Unions across the world are asking steelworkers to sign a petition calling for a crackdown on unfairly traded imports, which are widely blamed for depressed prices and layoffs worldwide.

"Steel-producing unions from across the world call for urgent action to protect our jobs and communities from the current wave of industrial destruction that is wiping out industrial jobs on a global scale and systematically eroding workers' rights and working conditions," the United Steelworkers and other steel unions from across the world wrote in the petition.

Signatories include unions in Australia, India, Japan, Russia, South Africa, Mexico and the United States.

The unions are asking governments to fight market distortions, such as by aggressively enforcing World Trade Organization dumping rules, toughening laws against subsidized imports and helping displaced workers. They also called for more collective bargaining, apprenticeship programs, infrastructure programs and targeted interventions in communities that would be "threatened with extinction" if the steel mills closed.

"We believe that the strongest sign of a fair society is the way in which workers and their unions are treated," the unions wrote.

Society needs steel, but governments around the world fail to recognize the steel industry's economic importance, the unions wrote.

"Steel is the world's second largest industry with a turnover of $900 billion," the unions wrote.

"It has been the foundation for the last 100 years of industrial progress, driving industrial and environmental innovations and technologies and supporting economic growth in many other industrial sectors. Global steel use is projected to increase by 50 percent by 2050."

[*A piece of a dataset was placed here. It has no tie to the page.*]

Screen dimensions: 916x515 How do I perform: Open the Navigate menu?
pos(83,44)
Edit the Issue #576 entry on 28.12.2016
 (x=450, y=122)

Analysts say China has as an estimated 500 million tons of overcapacity and continues to crank out steel even as its economy slows. China exported more than 100 million tons of steel last year, which is close to what the United States could make if all its mills were running at full capacity. A flood of cheap Chinese steel has led steelmakers all over the world to dump their surplus steel abroad, sometimes for less than what it cost to make.